▶ _WHAT IS NEEDED_
Can you retype, word for word, everything from the line containing "Where should I" down to the line containing "tap(205, 340)", both lines included, leaving the pictures out of your answer?

** START OF DATA **

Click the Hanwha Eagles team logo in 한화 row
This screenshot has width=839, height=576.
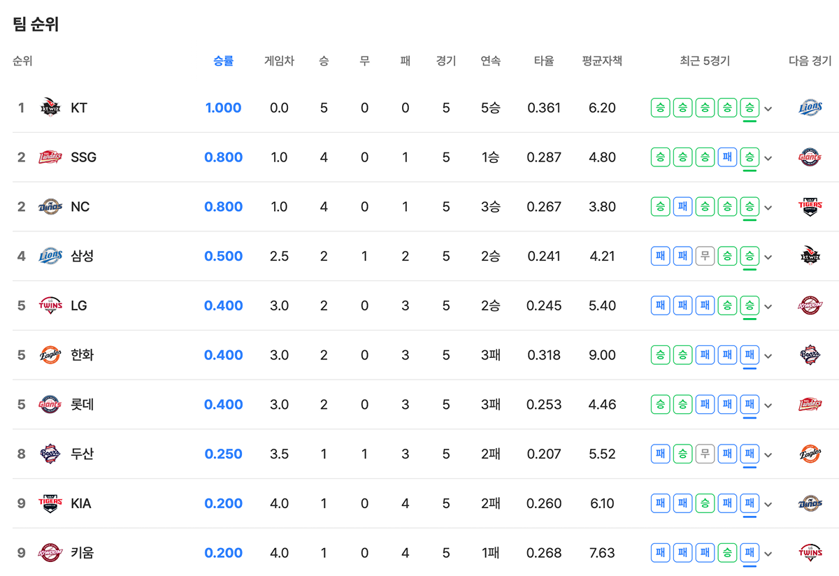[50, 355]
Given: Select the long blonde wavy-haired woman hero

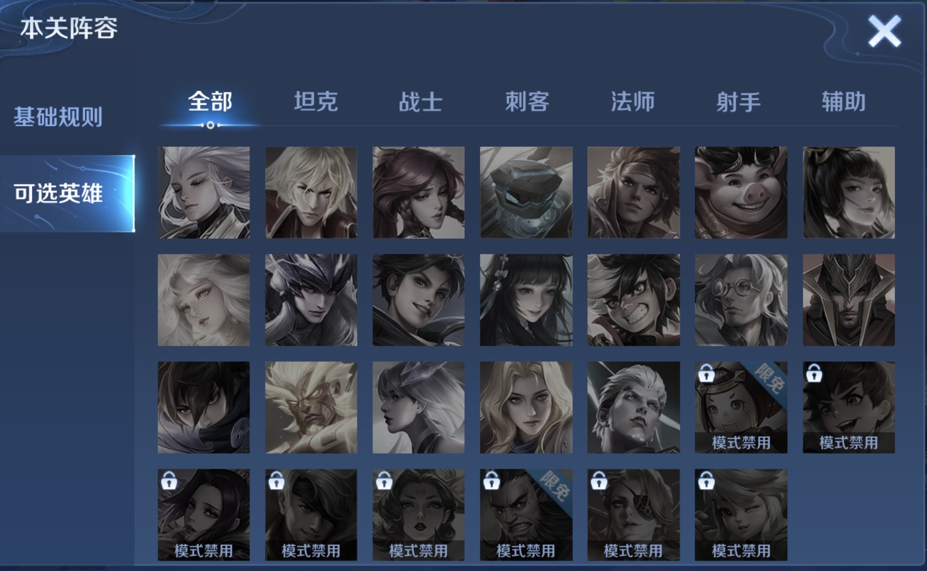Looking at the screenshot, I should [x=526, y=407].
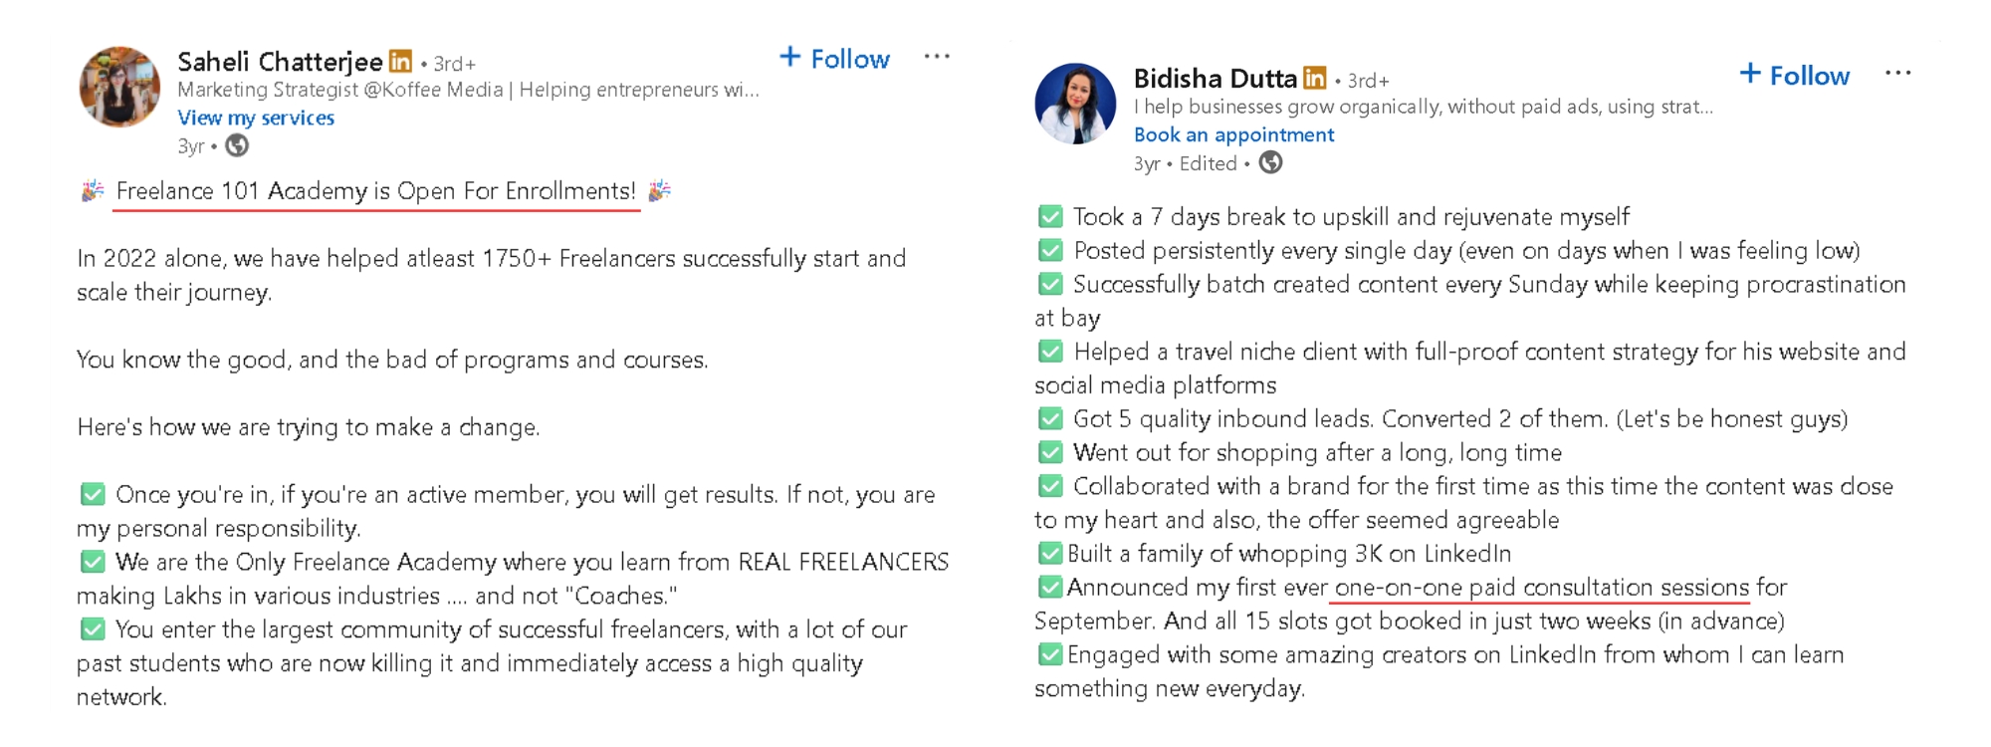Open three-dot menu on Bidisha's post

(x=1897, y=74)
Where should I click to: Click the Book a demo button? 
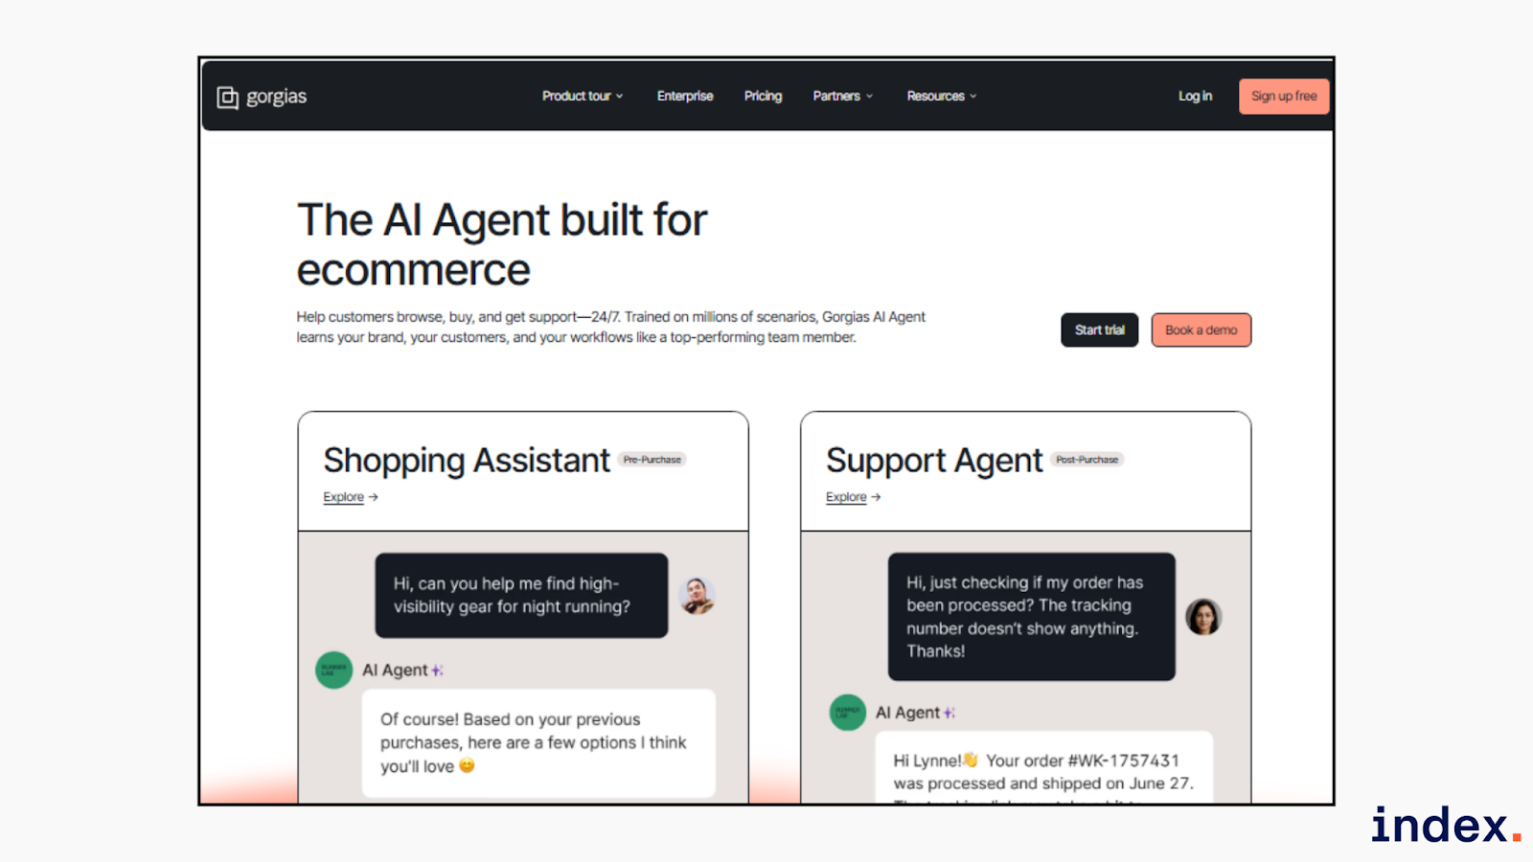1201,329
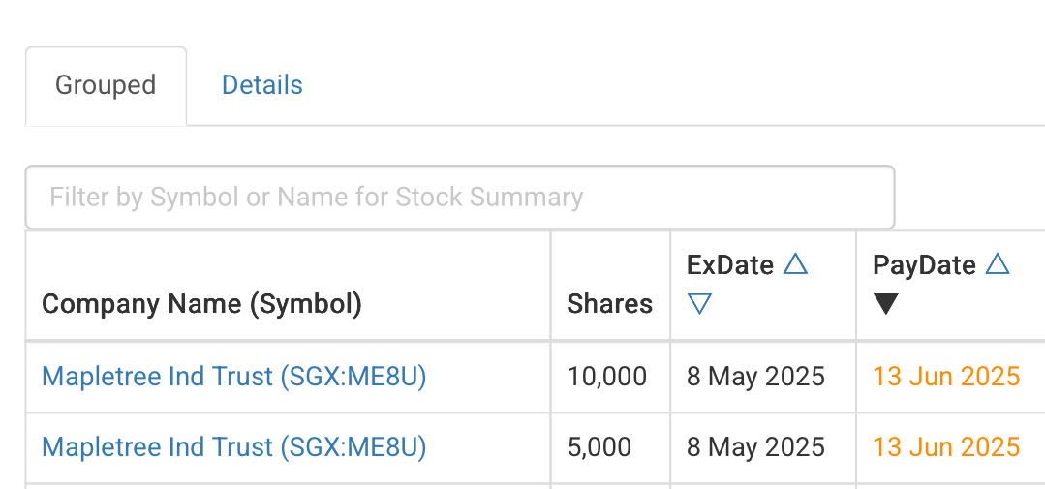Select the 10,000 shares cell

(607, 377)
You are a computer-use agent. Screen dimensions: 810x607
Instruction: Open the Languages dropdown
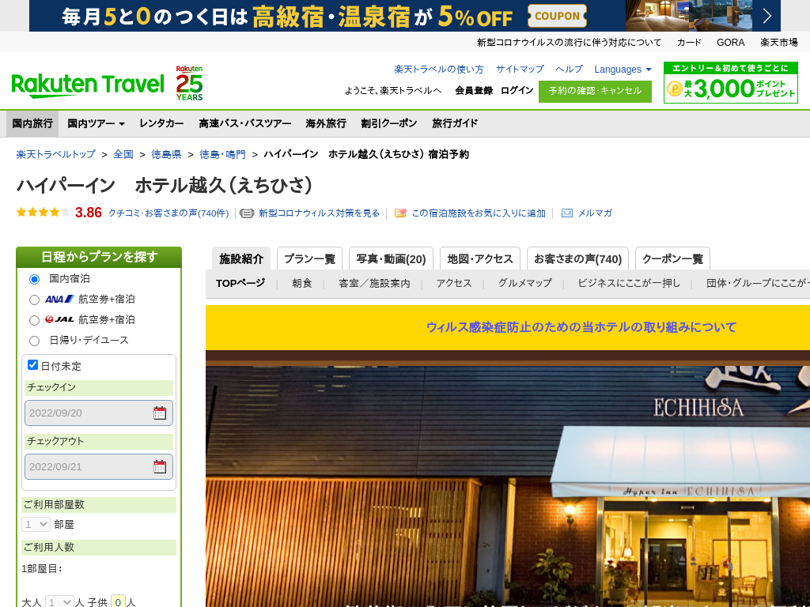pos(623,70)
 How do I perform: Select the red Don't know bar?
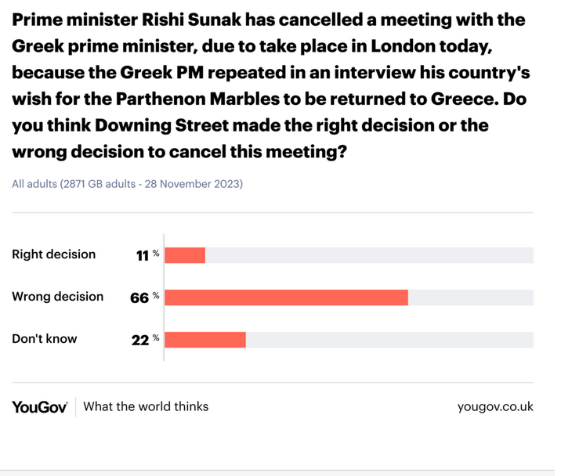tap(205, 340)
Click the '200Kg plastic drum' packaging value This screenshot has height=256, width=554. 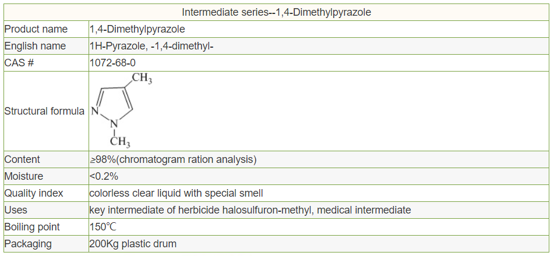click(133, 244)
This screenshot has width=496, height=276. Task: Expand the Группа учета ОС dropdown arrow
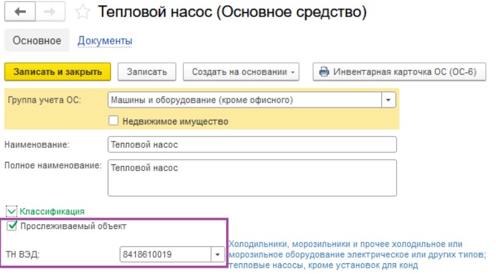coord(388,100)
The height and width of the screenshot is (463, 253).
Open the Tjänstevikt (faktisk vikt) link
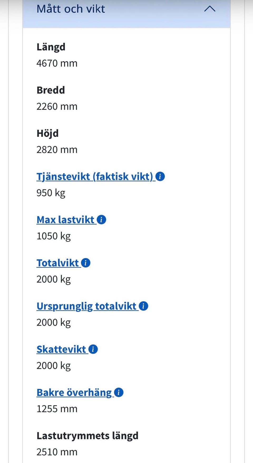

** END OF DATA **

▶ _ANSWER TO THIS EXERCISE_
Where should I click to: Click the Book a demo button? 
1201,329
Select the 10,000 shares cell

(607, 377)
You are a computer-use agent. Screen dimensions: 810x607
Instruction: Open the Languages dropdown
pos(623,70)
 How do I perform: Select the red Don't know bar?
tap(205, 340)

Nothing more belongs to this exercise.